═════ Given entries ═════

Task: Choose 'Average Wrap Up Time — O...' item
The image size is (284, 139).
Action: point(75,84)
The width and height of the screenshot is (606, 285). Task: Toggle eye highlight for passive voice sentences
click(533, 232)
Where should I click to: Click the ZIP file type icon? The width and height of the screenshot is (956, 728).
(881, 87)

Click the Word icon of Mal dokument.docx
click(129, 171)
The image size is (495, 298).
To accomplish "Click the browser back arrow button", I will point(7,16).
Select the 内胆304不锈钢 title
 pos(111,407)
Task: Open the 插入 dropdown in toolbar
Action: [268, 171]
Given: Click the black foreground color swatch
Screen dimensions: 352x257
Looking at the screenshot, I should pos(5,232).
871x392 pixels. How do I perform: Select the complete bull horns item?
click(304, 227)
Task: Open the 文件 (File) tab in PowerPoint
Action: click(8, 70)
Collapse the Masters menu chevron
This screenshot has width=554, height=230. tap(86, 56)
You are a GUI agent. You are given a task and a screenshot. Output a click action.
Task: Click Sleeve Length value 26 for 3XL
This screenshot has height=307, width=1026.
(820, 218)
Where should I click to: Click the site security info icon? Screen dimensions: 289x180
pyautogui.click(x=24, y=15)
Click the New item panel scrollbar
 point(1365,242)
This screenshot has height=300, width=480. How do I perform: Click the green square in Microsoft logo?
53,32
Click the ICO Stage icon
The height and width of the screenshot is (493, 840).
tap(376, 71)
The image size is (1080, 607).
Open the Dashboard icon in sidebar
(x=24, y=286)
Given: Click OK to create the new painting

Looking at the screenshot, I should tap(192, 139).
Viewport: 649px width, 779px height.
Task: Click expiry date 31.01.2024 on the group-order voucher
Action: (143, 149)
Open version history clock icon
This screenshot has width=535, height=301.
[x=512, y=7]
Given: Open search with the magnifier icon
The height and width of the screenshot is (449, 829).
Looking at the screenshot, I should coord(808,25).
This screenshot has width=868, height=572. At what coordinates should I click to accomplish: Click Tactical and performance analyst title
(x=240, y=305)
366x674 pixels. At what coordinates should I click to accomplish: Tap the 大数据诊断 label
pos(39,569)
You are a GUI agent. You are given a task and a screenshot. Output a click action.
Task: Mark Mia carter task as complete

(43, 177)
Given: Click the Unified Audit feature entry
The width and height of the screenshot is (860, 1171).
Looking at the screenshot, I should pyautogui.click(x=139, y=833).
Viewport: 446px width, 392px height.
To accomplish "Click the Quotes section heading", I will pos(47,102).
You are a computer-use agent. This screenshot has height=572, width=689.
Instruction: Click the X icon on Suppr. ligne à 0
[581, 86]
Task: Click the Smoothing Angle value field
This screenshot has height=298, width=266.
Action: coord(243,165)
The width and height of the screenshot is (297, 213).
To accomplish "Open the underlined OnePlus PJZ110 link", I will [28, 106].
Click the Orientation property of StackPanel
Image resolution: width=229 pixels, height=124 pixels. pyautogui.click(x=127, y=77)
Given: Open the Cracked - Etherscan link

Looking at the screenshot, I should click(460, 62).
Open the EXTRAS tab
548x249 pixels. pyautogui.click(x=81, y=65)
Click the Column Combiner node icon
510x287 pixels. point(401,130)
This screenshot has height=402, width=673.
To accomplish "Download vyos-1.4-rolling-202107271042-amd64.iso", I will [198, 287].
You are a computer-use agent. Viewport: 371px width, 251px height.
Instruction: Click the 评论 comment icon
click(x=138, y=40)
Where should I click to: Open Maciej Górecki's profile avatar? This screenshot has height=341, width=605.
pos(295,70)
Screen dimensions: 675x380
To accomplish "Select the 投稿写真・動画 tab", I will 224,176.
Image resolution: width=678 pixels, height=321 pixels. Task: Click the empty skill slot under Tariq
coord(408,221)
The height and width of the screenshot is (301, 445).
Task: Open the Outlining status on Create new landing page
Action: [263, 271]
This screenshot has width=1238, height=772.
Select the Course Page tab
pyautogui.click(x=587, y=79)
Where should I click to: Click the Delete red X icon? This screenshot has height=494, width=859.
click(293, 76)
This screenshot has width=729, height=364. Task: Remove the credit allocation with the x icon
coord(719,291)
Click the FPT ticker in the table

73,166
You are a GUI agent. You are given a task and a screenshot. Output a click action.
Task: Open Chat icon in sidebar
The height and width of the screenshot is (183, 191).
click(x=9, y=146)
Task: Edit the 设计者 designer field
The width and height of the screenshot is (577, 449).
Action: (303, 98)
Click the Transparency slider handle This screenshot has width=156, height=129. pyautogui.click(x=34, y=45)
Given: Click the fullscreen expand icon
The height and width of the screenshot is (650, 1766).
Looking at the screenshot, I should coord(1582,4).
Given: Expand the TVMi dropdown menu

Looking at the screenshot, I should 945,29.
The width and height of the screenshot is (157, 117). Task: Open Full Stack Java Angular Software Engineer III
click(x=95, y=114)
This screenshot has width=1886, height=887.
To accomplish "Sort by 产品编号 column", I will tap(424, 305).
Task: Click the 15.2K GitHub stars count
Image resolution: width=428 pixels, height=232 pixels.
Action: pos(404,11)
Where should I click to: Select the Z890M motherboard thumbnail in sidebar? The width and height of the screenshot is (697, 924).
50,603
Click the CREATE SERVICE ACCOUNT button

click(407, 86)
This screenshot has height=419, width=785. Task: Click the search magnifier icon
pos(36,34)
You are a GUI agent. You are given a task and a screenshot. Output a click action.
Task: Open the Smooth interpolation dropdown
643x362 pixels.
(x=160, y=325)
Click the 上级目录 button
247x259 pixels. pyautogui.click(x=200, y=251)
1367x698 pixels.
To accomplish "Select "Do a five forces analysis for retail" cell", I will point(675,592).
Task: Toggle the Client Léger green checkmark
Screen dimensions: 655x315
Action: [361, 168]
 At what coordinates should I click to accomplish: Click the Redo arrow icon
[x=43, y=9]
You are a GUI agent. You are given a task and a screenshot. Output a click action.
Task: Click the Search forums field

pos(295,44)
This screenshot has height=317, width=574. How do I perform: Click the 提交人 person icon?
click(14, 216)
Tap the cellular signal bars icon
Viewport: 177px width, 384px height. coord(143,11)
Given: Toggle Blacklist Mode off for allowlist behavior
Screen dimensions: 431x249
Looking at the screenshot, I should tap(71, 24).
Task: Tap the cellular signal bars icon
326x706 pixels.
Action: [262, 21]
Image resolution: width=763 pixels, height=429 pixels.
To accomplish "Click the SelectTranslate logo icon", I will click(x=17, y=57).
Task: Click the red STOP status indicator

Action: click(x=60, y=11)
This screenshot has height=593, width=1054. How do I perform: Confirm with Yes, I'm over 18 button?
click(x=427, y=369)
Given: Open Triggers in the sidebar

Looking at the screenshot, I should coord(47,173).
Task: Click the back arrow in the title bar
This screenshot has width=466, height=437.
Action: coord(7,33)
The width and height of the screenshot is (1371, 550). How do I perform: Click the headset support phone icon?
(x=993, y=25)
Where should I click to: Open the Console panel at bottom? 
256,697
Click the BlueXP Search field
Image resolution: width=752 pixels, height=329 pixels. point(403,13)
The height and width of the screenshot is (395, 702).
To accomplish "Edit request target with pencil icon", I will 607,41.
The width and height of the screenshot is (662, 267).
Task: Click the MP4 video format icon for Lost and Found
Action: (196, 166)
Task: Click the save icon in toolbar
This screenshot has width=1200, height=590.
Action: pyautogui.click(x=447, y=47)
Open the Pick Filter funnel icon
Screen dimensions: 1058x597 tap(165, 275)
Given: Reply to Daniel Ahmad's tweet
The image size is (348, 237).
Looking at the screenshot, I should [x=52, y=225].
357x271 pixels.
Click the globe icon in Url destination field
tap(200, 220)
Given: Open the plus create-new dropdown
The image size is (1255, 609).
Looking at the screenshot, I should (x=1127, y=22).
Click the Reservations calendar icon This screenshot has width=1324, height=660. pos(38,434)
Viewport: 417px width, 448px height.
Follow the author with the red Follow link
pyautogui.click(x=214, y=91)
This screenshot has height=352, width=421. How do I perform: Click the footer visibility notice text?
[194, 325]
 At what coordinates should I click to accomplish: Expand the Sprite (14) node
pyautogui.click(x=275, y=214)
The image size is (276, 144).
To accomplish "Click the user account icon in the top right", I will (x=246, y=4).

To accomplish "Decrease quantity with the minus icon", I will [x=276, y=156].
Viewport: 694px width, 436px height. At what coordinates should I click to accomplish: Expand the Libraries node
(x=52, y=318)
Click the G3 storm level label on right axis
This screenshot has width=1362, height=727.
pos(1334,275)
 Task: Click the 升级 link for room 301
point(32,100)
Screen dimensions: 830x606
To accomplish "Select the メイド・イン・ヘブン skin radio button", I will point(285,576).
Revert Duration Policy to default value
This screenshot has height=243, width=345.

═════

■ Task prompt
Take the listing above and repeat exactly the lines from the one containing "Click the Word icon of Mal dokument.docx" through the one containing "Given: Click the Unified Audit feature entry", both included.

■ Response to the exercise
Click the Word icon of Mal dokument.docx
click(129, 171)
The image size is (495, 298).
To accomplish "Click the browser back arrow button", I will point(7,16).
Select the 内胆304不锈钢 title
 pos(111,407)
Task: Open the 插入 dropdown in toolbar
Action: [268, 171]
Given: Click the black foreground color swatch
Screen dimensions: 352x257
Looking at the screenshot, I should pos(5,232).
871x392 pixels. How do I perform: Select the complete bull horns item?
click(304, 227)
Task: Open the 文件 (File) tab in PowerPoint
Action: click(8, 70)
Collapse the Masters menu chevron
This screenshot has width=554, height=230. tap(86, 56)
You are a GUI agent. You are given a task and a screenshot. Output a click action.
Task: Click Sleeve Length value 26 for 3XL
This screenshot has height=307, width=1026.
(820, 218)
Where should I click to: Click the site security info icon? Screen dimensions: 289x180
pyautogui.click(x=24, y=15)
Click the New item panel scrollbar
 point(1365,242)
This screenshot has height=300, width=480. How do I perform: Click the green square in Microsoft logo?
53,32
Click the ICO Stage icon
The height and width of the screenshot is (493, 840).
tap(376, 71)
The image size is (1080, 607).
Open the Dashboard icon in sidebar
(x=24, y=286)
Given: Click OK to create the new painting

Looking at the screenshot, I should tap(192, 139).
Viewport: 649px width, 779px height.
Task: Click expiry date 31.01.2024 on the group-order voucher
Action: (143, 149)
Open version history clock icon
This screenshot has width=535, height=301.
[x=512, y=7]
Given: Open search with the magnifier icon
The height and width of the screenshot is (449, 829).
Looking at the screenshot, I should coord(808,25).
This screenshot has width=868, height=572. At what coordinates should I click to accomplish: Click Tactical and performance analyst title
(x=240, y=305)
366x674 pixels. At what coordinates should I click to accomplish: Tap the 大数据诊断 label
pos(39,569)
You are a GUI agent. You are given a task and a screenshot. Output a click action.
Task: Mark Mia carter task as complete

(43, 177)
Given: Click the Unified Audit feature entry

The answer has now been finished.